And, in Nepal this week, trekking here and there with the various children from the two orphanages we have been visiting, I realize that all of them have served as my “goats,” calmly leading me here, waiting for me there, happy, unflappable, sensible, wise, warning me when the path was slippery and reassuring me that I didn’t need to rush. Ranging in age from 10-20, each one of them has functioned as sherpa and encourager – in short, as goat. (Having said that, please don’t presume that I think of myself as a racehorse! An old gray mare – perhaps; a racehorse – not hardly…)

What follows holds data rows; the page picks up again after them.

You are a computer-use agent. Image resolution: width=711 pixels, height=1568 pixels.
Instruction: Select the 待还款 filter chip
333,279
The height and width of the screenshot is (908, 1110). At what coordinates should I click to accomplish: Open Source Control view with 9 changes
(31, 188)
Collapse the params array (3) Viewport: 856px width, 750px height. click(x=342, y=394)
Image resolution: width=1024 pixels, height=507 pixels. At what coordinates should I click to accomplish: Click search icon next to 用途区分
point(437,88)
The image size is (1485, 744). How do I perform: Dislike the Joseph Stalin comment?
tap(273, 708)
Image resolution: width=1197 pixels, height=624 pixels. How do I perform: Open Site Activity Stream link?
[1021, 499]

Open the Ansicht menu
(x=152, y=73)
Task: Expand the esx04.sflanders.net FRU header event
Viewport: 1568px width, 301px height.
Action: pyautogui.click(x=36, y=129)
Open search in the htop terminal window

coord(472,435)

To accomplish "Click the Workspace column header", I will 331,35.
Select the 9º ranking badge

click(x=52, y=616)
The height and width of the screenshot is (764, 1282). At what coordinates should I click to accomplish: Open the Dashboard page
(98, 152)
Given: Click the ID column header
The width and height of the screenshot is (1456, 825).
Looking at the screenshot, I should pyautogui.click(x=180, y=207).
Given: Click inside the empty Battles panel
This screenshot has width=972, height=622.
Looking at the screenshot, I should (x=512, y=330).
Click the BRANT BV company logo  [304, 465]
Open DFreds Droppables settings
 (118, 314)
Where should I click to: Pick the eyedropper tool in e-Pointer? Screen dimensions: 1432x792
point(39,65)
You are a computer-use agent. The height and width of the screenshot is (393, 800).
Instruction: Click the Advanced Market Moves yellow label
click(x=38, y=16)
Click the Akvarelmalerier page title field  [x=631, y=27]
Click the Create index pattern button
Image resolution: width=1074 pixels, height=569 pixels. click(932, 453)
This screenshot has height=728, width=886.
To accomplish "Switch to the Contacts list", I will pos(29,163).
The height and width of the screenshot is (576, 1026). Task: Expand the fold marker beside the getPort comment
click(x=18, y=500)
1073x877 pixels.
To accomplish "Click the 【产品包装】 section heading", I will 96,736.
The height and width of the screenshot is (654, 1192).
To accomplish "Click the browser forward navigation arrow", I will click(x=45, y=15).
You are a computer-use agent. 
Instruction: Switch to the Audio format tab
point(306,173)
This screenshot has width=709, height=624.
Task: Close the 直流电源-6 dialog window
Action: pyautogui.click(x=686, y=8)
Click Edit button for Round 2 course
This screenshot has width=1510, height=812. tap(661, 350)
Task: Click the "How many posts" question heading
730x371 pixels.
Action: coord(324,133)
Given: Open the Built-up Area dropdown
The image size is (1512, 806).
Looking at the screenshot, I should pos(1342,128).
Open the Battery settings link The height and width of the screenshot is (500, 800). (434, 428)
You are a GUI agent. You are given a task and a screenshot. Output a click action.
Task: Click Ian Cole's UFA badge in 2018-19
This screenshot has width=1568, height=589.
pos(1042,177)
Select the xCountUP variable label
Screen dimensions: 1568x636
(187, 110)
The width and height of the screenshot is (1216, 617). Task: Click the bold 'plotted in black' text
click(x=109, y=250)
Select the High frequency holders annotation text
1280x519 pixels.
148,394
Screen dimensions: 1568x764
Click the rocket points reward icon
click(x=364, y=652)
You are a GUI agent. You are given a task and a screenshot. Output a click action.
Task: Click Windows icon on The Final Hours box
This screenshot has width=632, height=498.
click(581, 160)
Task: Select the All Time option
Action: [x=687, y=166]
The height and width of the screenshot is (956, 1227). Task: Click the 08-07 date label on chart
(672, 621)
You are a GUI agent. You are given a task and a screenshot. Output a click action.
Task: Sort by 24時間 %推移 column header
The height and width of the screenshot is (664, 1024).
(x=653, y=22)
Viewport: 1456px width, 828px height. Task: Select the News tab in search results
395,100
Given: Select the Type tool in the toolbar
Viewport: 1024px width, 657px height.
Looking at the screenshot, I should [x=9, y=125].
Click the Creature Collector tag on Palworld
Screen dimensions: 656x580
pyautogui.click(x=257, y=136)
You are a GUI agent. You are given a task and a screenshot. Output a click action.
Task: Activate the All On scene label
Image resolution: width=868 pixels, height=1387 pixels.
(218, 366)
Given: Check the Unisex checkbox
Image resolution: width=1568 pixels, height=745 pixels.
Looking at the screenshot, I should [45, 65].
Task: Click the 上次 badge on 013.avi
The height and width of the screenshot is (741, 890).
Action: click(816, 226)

Today Carla, Kymri, and I joined Kent Rogers, his 2½ year-old son Evan, and his four Nepali-born teenagers on a long trek that climbed steeply up 1700 feet along slippery paths. I watched as the four young men took turns helping the three women and also carrying Evan on their backs. Several times, as they glided effortlessly down thin slippery paths with young Evan on their backs, my heart skipped a beat knowing how prone I was to slipping and winding up on my arse. But none of them had a false step or even a close call. Mountain goats for sure!

And so, it seems to me that being a goat is what the Nepali people are all about – calm, caring, and sure-footed companions on the journey we call life. If I had my druthers, I would take a dozen or so of the children we have met and weave them into a safety net that would surround me wherever I go.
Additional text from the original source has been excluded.